Selected text:
▼

The market is thankfully stuttering towards the mid-way point of 2022. As strange as its sounds, there hasn’t really been anything normal about the market in the past two years. The pandemic has disrupted every form of business, leaving investors questioning which stocks to buy for long-term growth.
Fortunately, market volatility has exposed an intriguing opportunity for investors. Several stellar growth stocks are now heavily discounted, despite offering solid long-term growth opportunities.
Here’s one stock that investors should consider.
Growth comes in all forms
It would be nearly impossible to talk about a list of growth stocks and not mention Shopify (TSX:SHOP) (NYSE:SHOP) The e-commerce titan has had a truly dismal year. In fact, the tech stock is down a whopping 74% year to date.
So, then what if anything makes Shopify a good buy for long-term growth? There are actually a few reasons for prospective investors to consider.

▲

Explore the material:
1. Output the part of the Shopify article between "The market is" and "investors should consider.", inclusive, word for word.
2. Answer these questions using the Shopify article:
(a) By what percentage is the tech stock down year to date?
(b) Toward what point of 2022 is the market stuttering?
(c) What has disrupted every form of business?
The lines that come next play no part in this work.

Data excerpts:
▼

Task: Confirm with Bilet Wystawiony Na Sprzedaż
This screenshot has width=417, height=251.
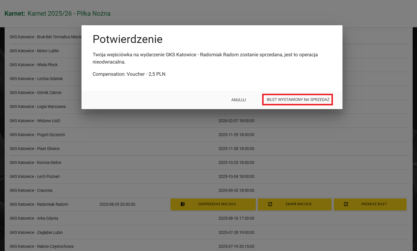Action: 298,100
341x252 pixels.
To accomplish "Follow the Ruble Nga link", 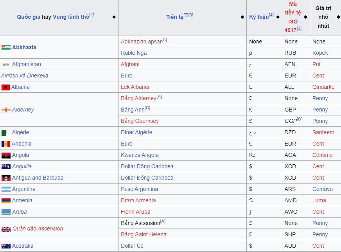I will 134,53.
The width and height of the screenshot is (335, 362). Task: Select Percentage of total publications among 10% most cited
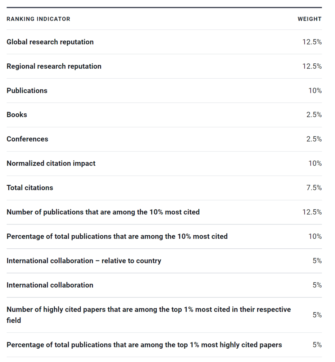117,236
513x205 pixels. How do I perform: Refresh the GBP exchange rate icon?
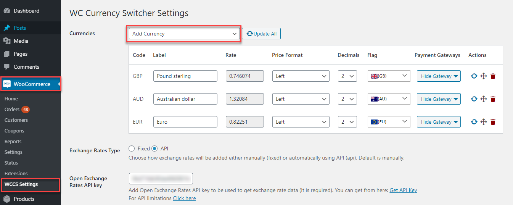tap(474, 76)
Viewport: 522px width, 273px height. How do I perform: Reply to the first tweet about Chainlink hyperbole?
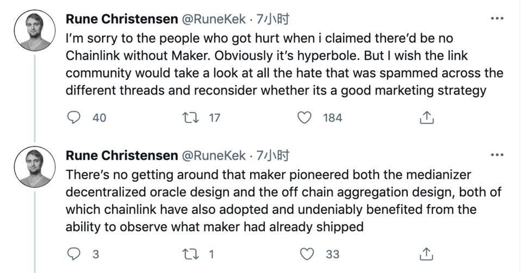(74, 117)
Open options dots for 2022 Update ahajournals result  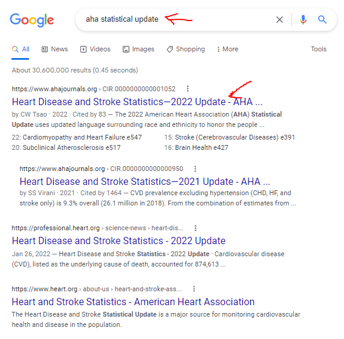tap(187, 89)
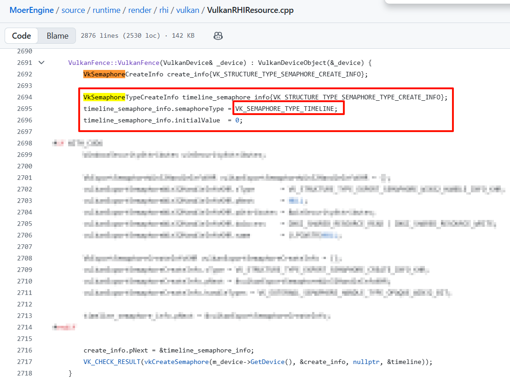Open the Copilot icon next to file size
The width and height of the screenshot is (510, 381).
[x=218, y=36]
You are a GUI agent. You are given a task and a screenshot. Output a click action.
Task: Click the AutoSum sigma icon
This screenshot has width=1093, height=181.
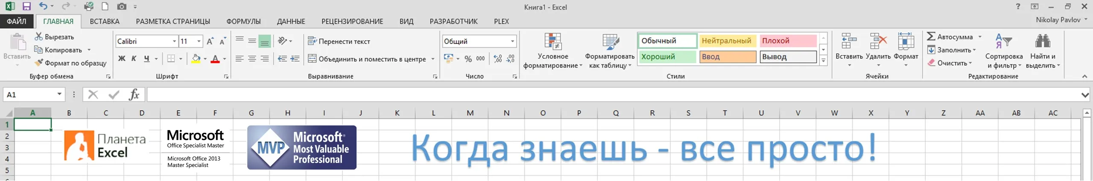[931, 37]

▲

Written answers:
1.
The market is thankfully stuttering towards the mid-way point of 2022. As strange as its sounds, there hasn’t really been anything normal about the market in the past two years. The pandemic has disrupted every form of business, leaving investors questioning which stocks to buy for long-term growth.
Fortunately, market volatility has exposed an intriguing opportunity for investors. Several stellar growth stocks are now heavily discounted, despite offering solid long-term growth opportunities.
Here’s one stock that investors should consider.

2.
(a) 74%
(b) The mid-way point
(c) The pandemic